> [Work order] Return, exactly as written, the line containing "Instruction: Open the Caracol Next media name" and every line after it to the end of the records below, with no pictures.

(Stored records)

○ ○ ○ ○

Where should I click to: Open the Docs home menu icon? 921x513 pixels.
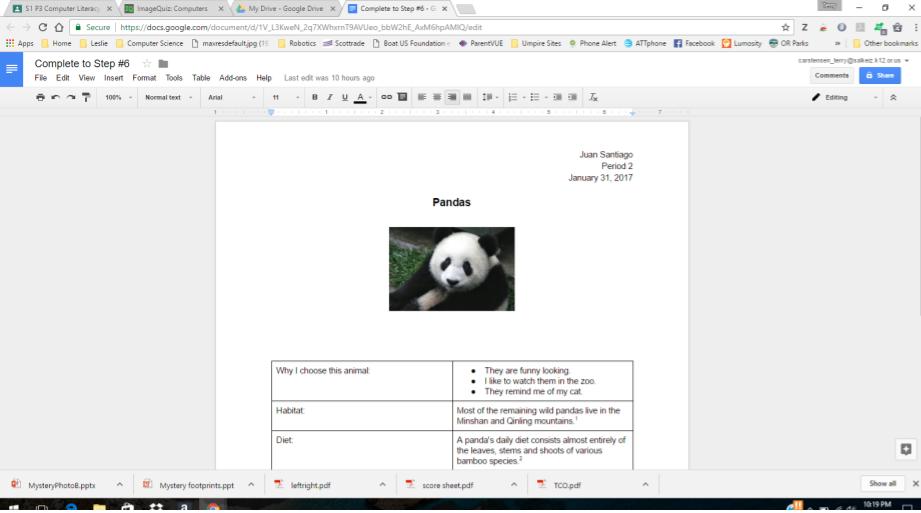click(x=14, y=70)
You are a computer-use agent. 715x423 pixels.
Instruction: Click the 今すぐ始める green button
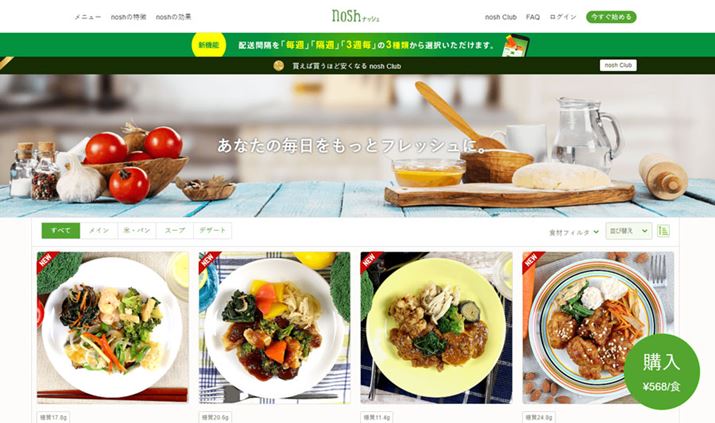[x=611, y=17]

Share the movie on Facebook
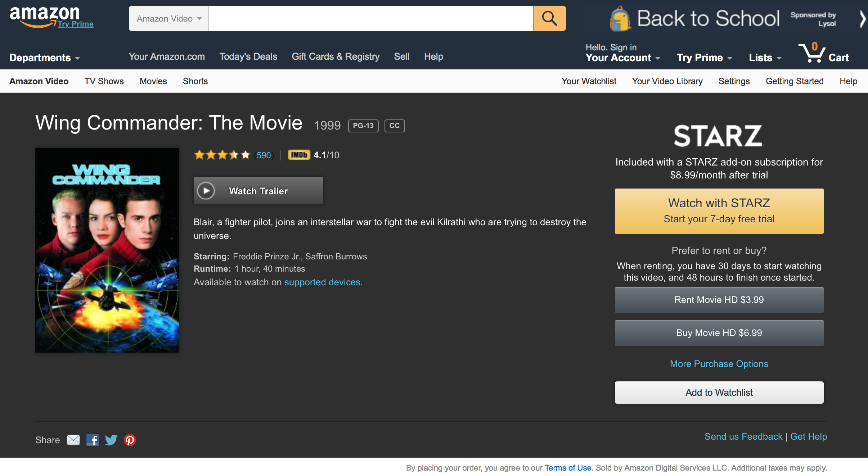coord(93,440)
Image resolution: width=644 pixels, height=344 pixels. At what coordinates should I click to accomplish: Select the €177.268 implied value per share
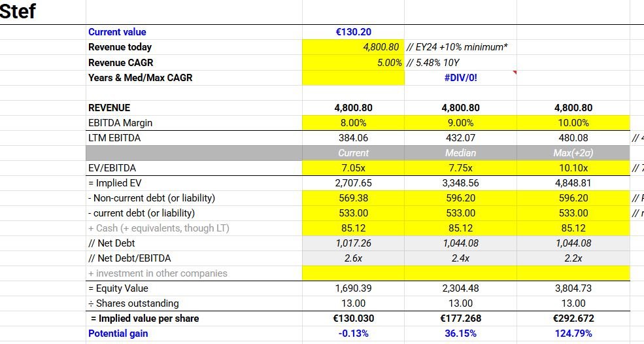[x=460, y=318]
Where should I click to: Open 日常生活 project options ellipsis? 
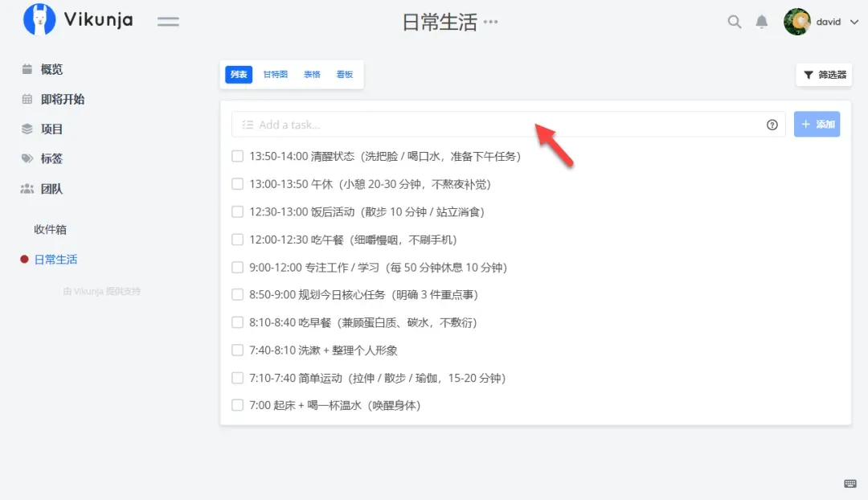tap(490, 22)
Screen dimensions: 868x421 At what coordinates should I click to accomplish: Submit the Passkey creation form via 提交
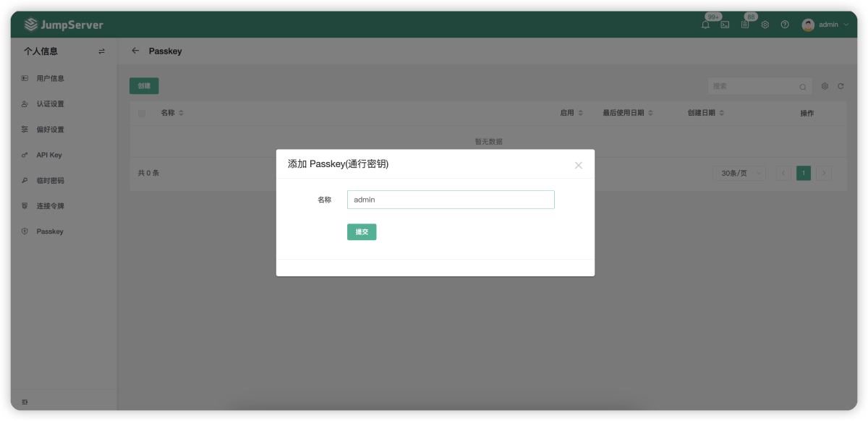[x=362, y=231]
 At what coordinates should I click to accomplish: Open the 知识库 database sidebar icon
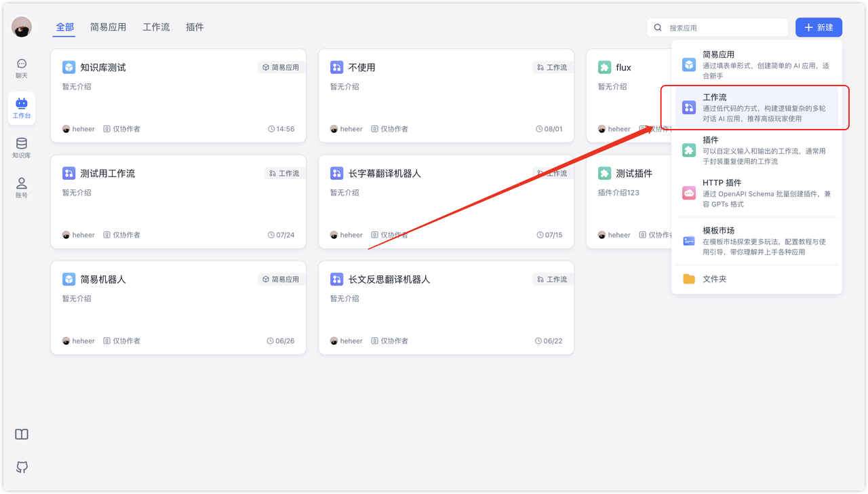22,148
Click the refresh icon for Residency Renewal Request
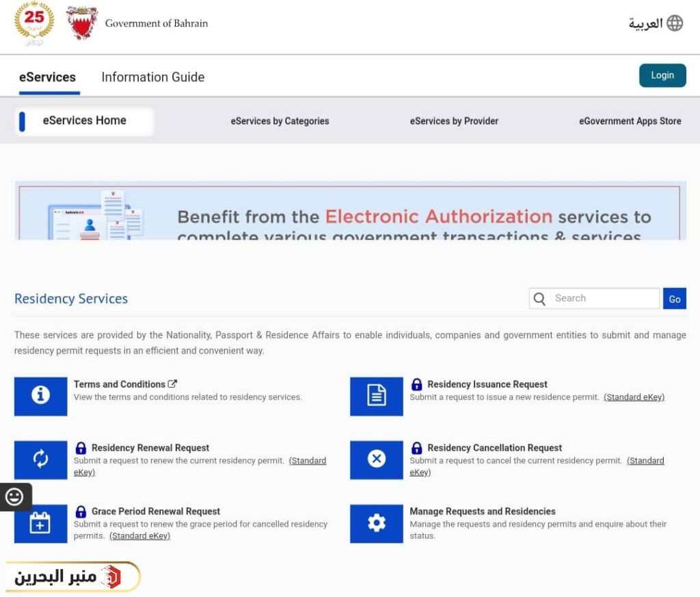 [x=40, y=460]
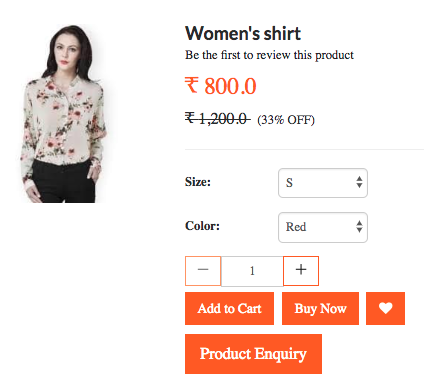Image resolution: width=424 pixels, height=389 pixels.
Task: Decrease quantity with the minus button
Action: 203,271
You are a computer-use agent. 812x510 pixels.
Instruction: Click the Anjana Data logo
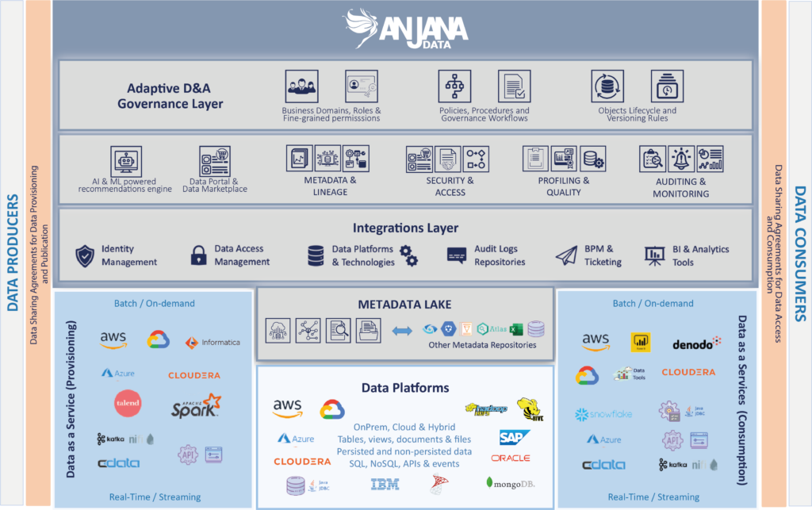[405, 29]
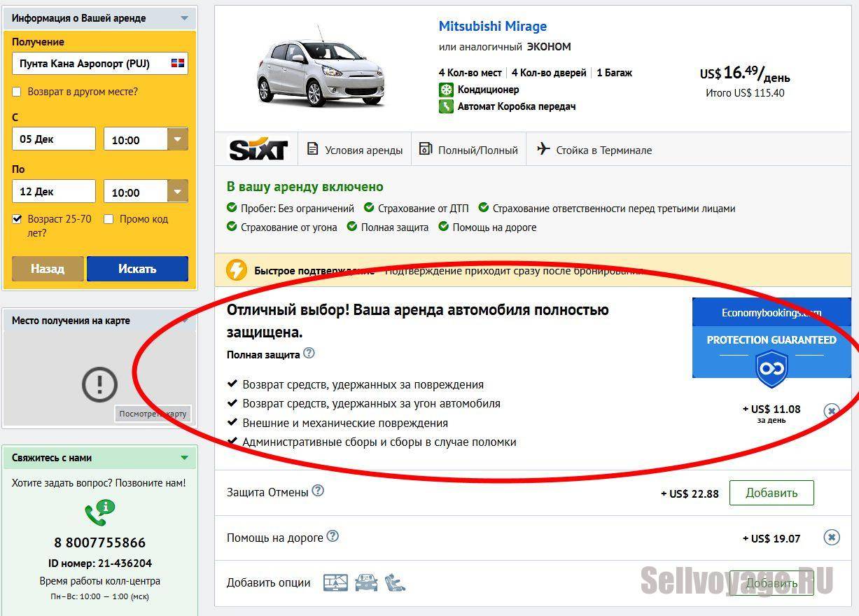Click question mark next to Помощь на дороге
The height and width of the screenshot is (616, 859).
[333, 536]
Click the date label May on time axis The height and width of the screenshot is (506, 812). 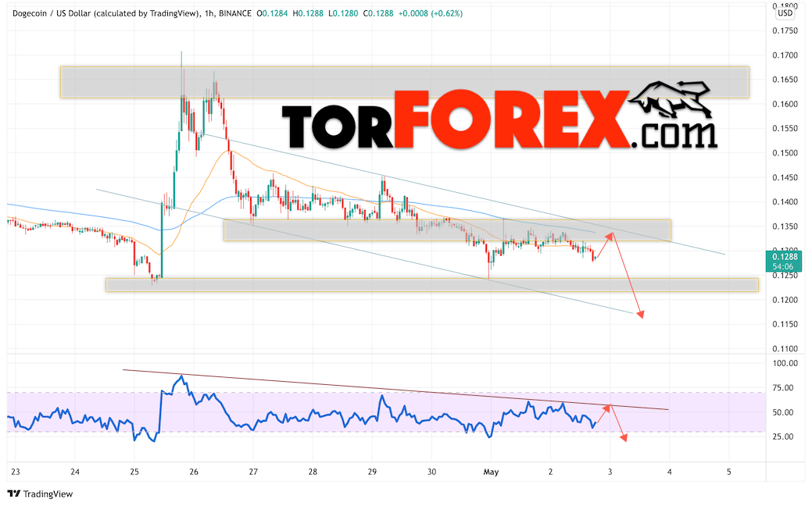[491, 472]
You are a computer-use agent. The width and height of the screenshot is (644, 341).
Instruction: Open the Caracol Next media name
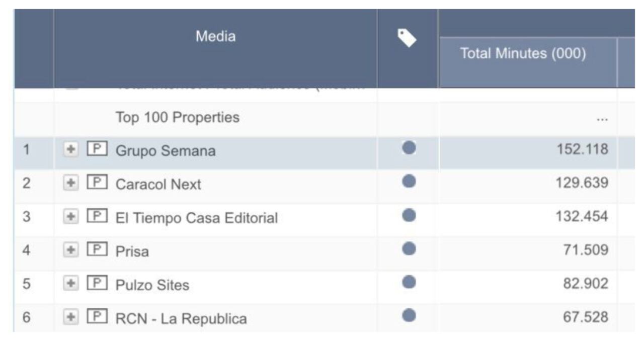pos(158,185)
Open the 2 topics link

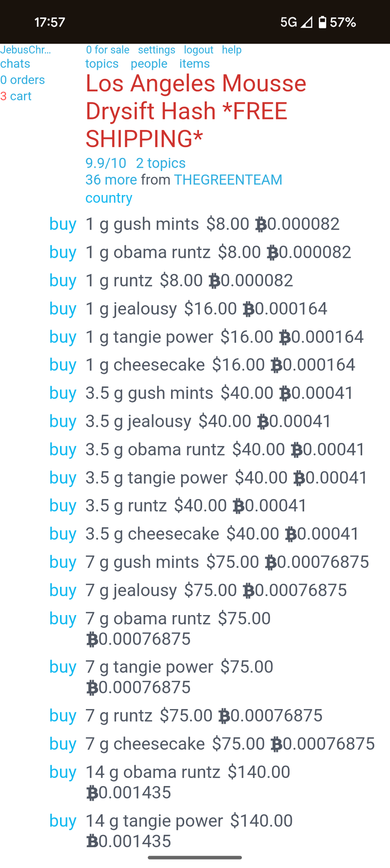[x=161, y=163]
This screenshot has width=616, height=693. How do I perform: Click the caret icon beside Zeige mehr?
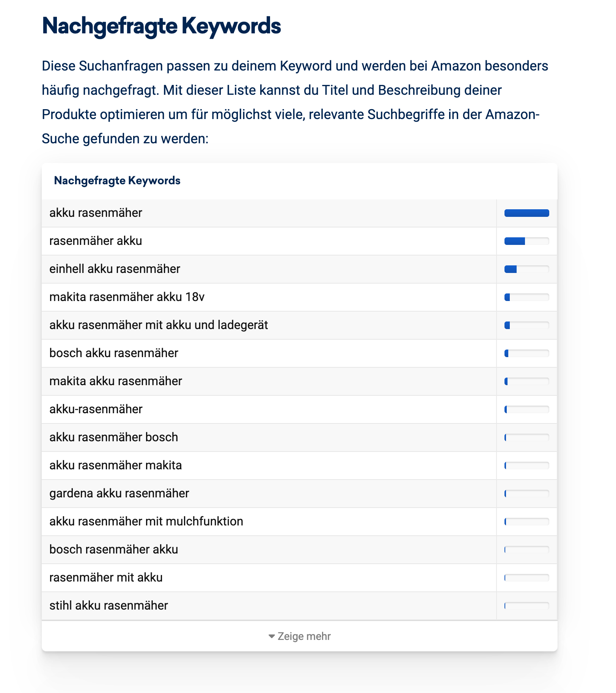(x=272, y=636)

○ ○ ○ ○

> [Response for this exercise]
Instruction: Open the Caracol Next media name
pos(158,185)
Open the 2 topics link

[x=161, y=163]
This screenshot has width=616, height=693. How do I perform: Click the caret icon beside Zeige mehr?
(x=272, y=636)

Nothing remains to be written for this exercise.